=== AVAILABLE RECORDS ===

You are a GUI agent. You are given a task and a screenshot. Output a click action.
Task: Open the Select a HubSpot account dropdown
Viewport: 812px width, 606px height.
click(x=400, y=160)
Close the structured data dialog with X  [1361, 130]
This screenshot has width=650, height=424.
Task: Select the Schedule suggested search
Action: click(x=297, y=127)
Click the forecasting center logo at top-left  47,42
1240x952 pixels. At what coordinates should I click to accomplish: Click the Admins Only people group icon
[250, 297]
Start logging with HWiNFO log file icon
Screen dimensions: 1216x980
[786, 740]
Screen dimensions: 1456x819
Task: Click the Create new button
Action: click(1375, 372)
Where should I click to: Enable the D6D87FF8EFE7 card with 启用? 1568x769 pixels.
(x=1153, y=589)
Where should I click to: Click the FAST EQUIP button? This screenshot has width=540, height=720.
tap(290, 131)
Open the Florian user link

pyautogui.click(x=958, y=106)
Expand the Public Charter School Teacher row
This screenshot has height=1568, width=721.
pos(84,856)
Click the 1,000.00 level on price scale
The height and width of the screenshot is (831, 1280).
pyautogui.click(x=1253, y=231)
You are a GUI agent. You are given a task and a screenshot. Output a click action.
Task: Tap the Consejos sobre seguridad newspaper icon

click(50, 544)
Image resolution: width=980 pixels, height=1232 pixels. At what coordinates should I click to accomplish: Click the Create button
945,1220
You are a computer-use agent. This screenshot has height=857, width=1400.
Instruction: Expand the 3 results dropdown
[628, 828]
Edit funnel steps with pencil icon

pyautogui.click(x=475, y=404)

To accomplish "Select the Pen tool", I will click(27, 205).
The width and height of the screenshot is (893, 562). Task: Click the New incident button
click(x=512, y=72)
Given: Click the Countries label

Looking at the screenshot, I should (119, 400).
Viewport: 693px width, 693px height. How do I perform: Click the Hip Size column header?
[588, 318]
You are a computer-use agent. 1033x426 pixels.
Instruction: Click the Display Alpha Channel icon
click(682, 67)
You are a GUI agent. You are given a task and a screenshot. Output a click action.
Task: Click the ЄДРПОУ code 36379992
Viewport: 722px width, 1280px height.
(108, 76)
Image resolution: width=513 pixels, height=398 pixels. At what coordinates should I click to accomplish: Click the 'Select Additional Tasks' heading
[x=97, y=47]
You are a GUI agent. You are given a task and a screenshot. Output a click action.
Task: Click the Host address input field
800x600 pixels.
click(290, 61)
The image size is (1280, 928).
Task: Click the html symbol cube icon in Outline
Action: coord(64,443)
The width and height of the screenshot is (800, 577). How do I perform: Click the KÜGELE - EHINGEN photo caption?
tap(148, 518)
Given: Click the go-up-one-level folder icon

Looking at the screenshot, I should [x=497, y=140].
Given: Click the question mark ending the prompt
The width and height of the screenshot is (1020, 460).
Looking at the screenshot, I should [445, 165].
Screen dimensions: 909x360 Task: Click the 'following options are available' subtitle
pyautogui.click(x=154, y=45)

===

### [EXERCISE]
Transcribe the records without any changes, starting at the line that contains "Where should I click to: Click" and ending at the line that contains "Looking at the screenshot, I should [x=497, y=140].".

### [EXERCISE OUTPUT]
Where should I click to: Click the FAST EQUIP button? This screenshot has width=540, height=720.
tap(290, 131)
Open the Florian user link

pyautogui.click(x=958, y=106)
Expand the Public Charter School Teacher row
This screenshot has height=1568, width=721.
pos(84,856)
Click the 1,000.00 level on price scale
The height and width of the screenshot is (831, 1280).
pyautogui.click(x=1253, y=231)
You are a GUI agent. You are given a task and a screenshot. Output a click action.
Task: Tap the Consejos sobre seguridad newspaper icon

click(50, 544)
Image resolution: width=980 pixels, height=1232 pixels. At what coordinates should I click to accomplish: Click the Create button
945,1220
You are a computer-use agent. This screenshot has height=857, width=1400.
Instruction: Expand the 3 results dropdown
[628, 828]
Edit funnel steps with pencil icon

pyautogui.click(x=475, y=404)

To accomplish "Select the Pen tool", I will click(27, 205).
The width and height of the screenshot is (893, 562). Task: Click the New incident button
click(x=512, y=72)
Given: Click the Countries label

Looking at the screenshot, I should (119, 400).
Viewport: 693px width, 693px height. How do I perform: Click the Hip Size column header?
[588, 318]
You are a computer-use agent. 1033x426 pixels.
Instruction: Click the Display Alpha Channel icon
click(682, 67)
You are a GUI agent. You are given a task and a screenshot. Output a click action.
Task: Click the ЄДРПОУ code 36379992
Viewport: 722px width, 1280px height.
(108, 76)
Image resolution: width=513 pixels, height=398 pixels. At what coordinates should I click to accomplish: Click the 'Select Additional Tasks' heading
[x=97, y=47]
You are a GUI agent. You are given a task and a screenshot. Output a click action.
Task: Click the Host address input field
800x600 pixels.
click(290, 61)
The image size is (1280, 928).
Task: Click the html symbol cube icon in Outline
Action: coord(64,443)
The width and height of the screenshot is (800, 577). How do I perform: Click the KÜGELE - EHINGEN photo caption?
tap(148, 518)
Given: Click the go-up-one-level folder icon

Looking at the screenshot, I should [x=497, y=140].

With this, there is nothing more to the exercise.